→ **Activity**
Below are records; please write out exactly the lines from the first line through the line containing "Image resolution: width=868 pixels, height=368", with no pictures.

════════

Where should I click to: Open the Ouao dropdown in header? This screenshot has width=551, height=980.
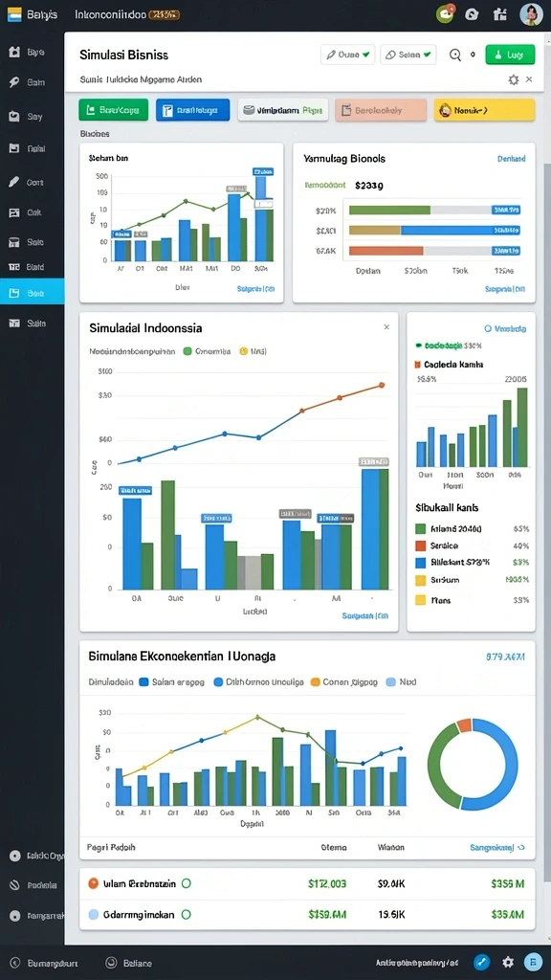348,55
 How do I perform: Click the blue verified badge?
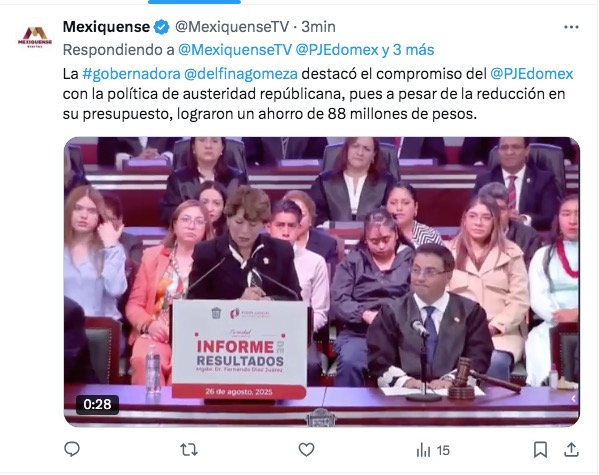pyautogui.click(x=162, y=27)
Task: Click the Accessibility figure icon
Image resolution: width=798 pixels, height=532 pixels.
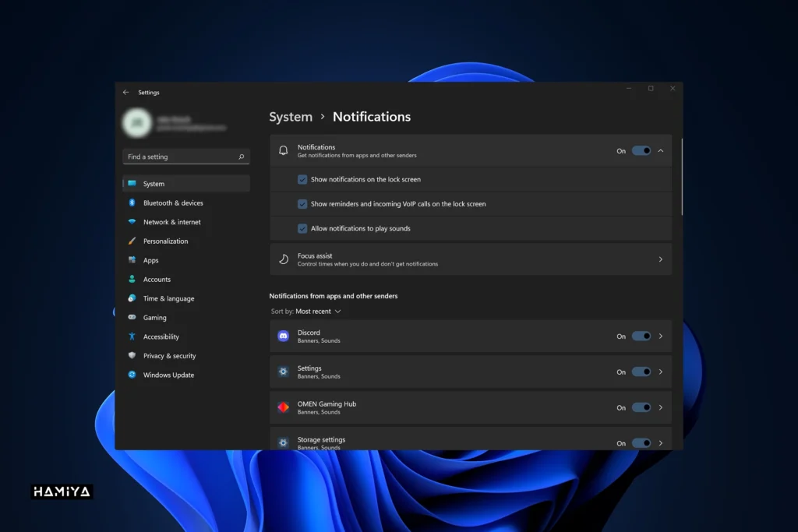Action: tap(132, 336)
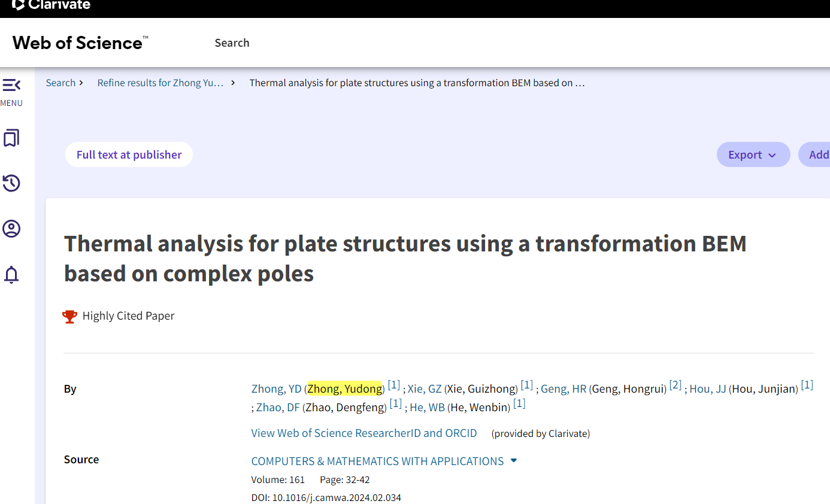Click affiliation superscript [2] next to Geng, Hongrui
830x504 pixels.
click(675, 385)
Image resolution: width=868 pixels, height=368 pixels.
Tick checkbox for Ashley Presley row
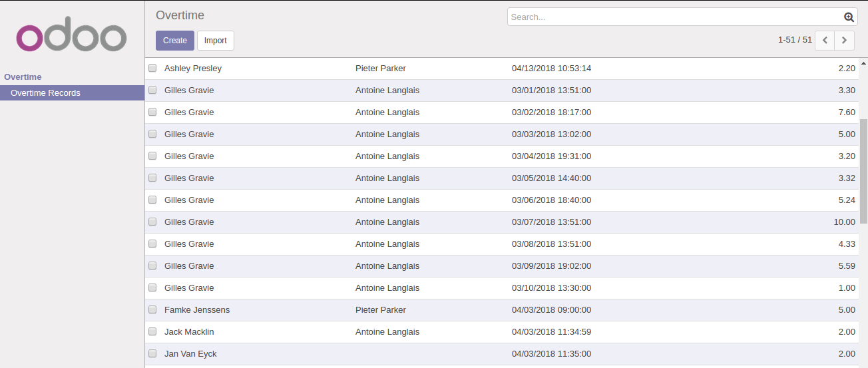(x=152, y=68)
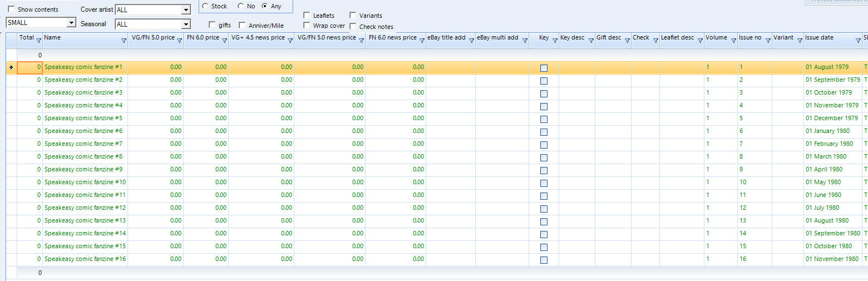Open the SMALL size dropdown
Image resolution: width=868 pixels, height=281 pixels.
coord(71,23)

════════

→ **Completed exercise**
Where should I click to: Open the Ouao dropdown in header? This screenshot has width=551, height=980.
348,55
 How do I perform: Click the blue verified badge?
pyautogui.click(x=162, y=27)
Task: Click the Accessibility figure icon
Image resolution: width=798 pixels, height=532 pixels.
Action: tap(132, 336)
Click affiliation superscript [2] next to Geng, Hongrui
830x504 pixels.
click(675, 385)
Image resolution: width=868 pixels, height=368 pixels.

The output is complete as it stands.